Joey coughed and wheezed for a few seconds, giving him the finger before he caught his breath and looked Robbie straight in the face. “Jeez, Robbie, I forgot; Uncle Frank, and Aunt Caitlin! You know how they feel about your family; the pair of them and the girls are gonna skin Casey when they find out about this, she’s top of their ‘shred-before-recycling’ list!”
Robbie grinned. “I think that’s where you guys come in; when the time’s right, I’m going to need you two to corral Aunt Caitlin so I can get Uncle Frank alone and tell him what’s happened, then we can all kind of gang-up on Aunt Caitlin to calm her down before she goes ground-zero on us.

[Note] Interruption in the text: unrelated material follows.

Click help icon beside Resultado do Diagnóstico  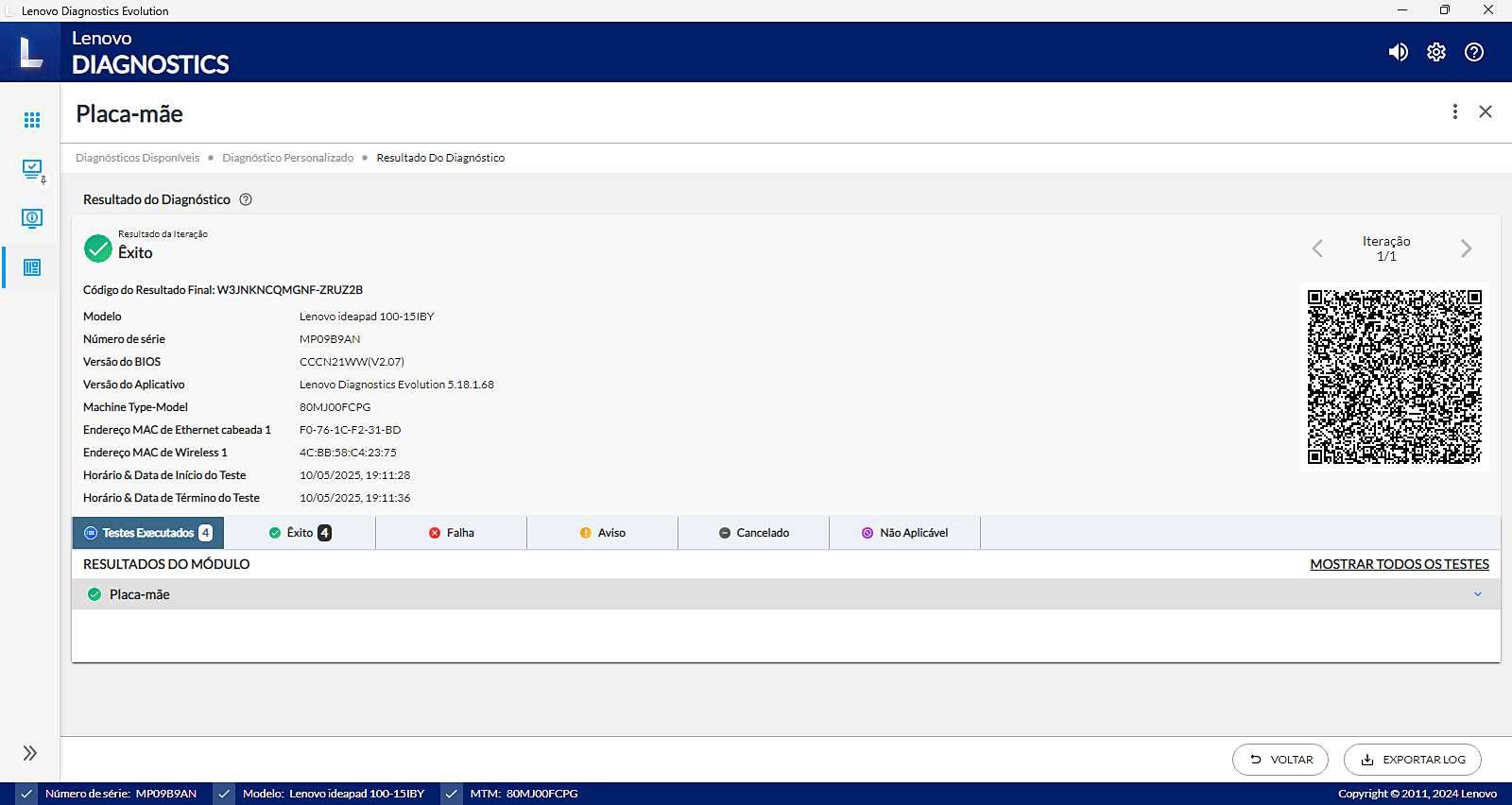point(246,199)
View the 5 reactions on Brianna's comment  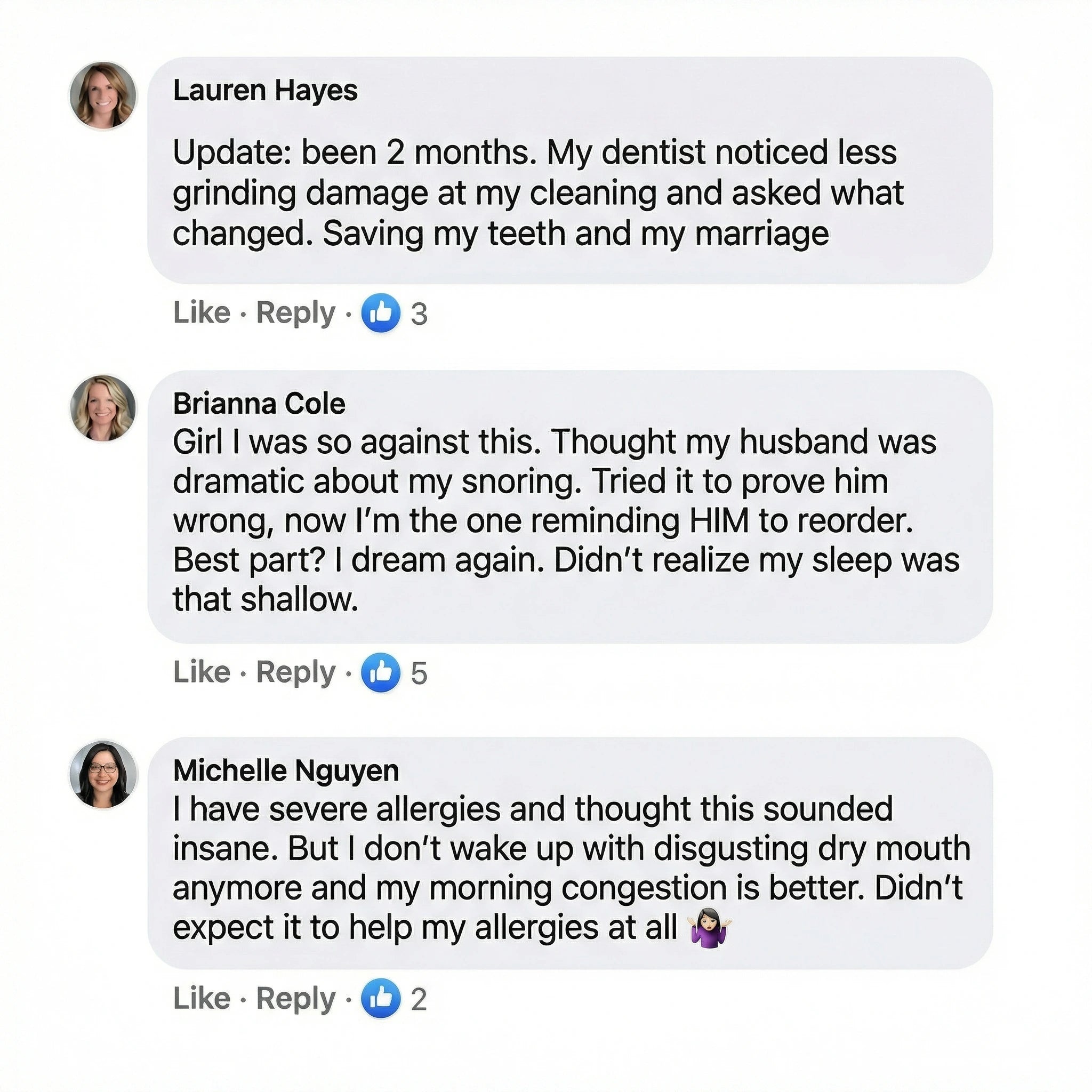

Leave the twins to me, I know how their devious, mercenary little minds work, I can get them on-side. The hard one is going to be Mom, and the only thing that’s going to work is total honesty — anything else and we’ll both be on that shred-list!”
Joey thought about it, and slowly nodded agreement. “Better call Mom later, make sure she knows about this before Uncle Frank or you’ll be sorry. I’m just glad it’s you making that call; she is most definitely not gonna like this!”
The girls came back then, so discussion ended, but at least tentative plans were now in place. Casey looked better, the earlier emotional storm of earlier had calmed; now she looked fresh, happier, back on an even keel.
Robbie and Joey stood up, letting the girls sit before sitting down themselves; some of Sarah’s lessons in manners at least seemed to have taken firm hold.
Casey flashed Joey a tentative smile, her smile broadening when Joey smiled back, and leaned into the circle of Robbie’s arm, pulling in close when his arm closed around her, resting her head against him.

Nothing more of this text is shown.